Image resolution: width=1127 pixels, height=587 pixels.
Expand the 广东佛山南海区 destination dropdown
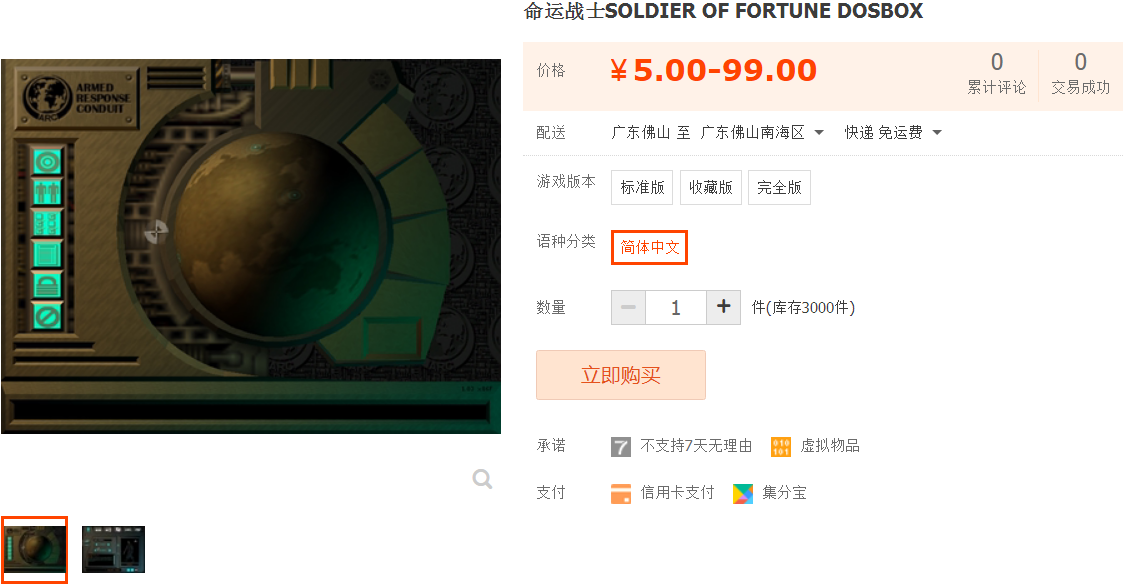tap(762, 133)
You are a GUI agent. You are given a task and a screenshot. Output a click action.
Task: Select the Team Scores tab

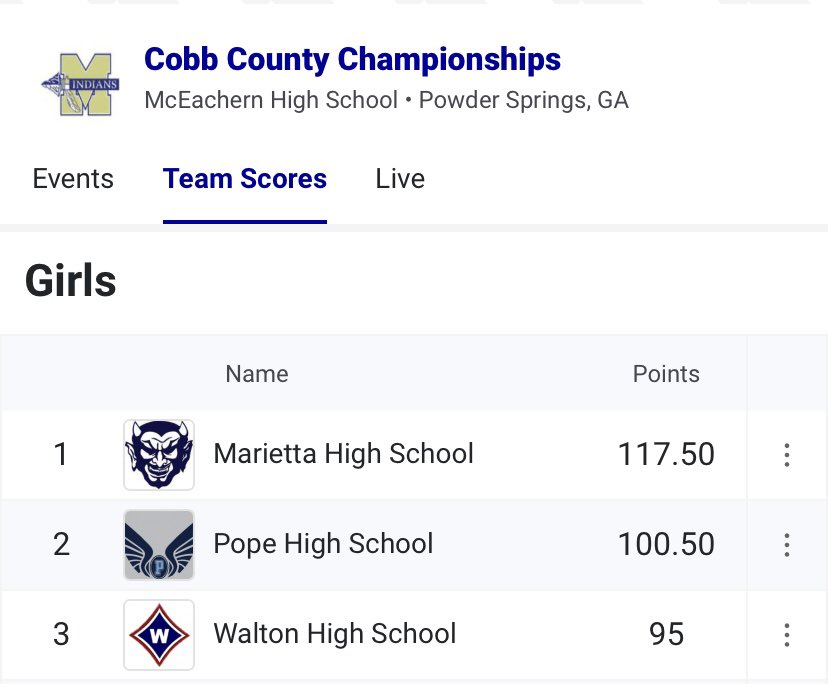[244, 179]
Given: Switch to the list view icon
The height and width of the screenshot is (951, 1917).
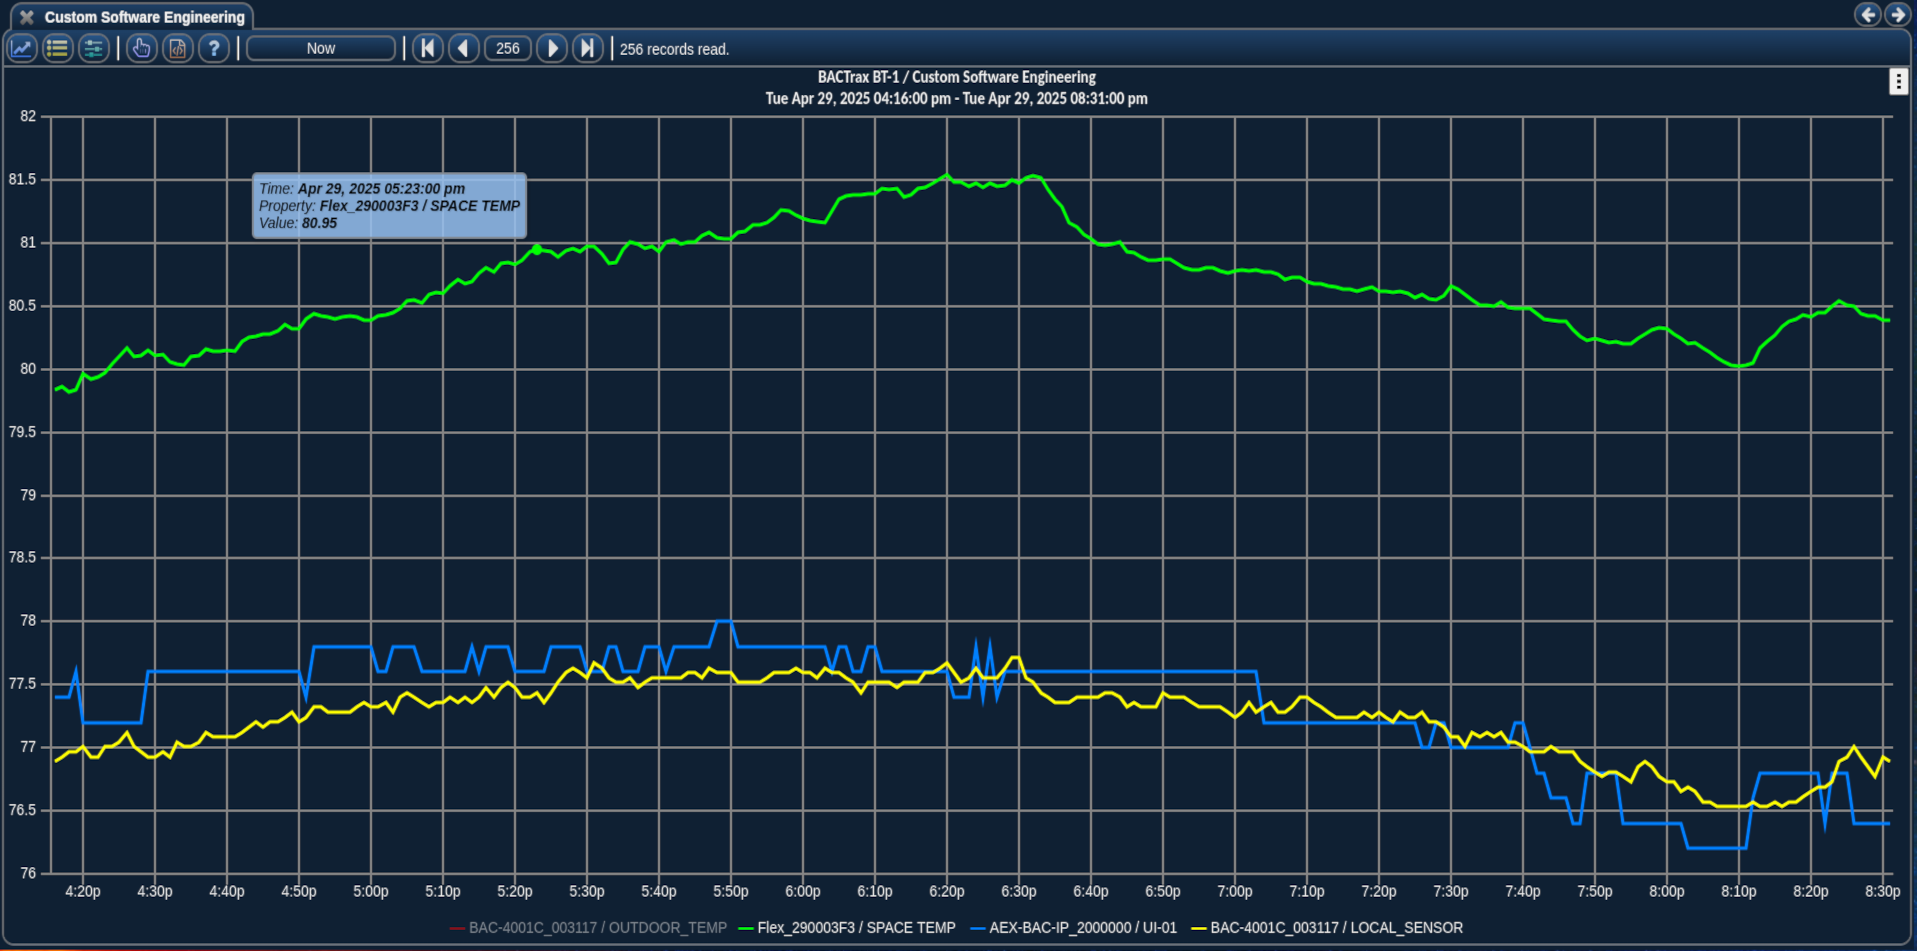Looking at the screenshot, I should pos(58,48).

* * * * *

Output the full listing above exactly, excluding all pictures.

Image resolution: width=1127 pixels, height=587 pixels.
Expand the 广东佛山南海区 destination dropdown
tap(762, 133)
You are a GUI agent. You are given a task and a screenshot. Output a click action.
Task: Select the Team Scores tab

[244, 179]
Given: Switch to the list view icon
The height and width of the screenshot is (951, 1917).
Looking at the screenshot, I should pos(58,48).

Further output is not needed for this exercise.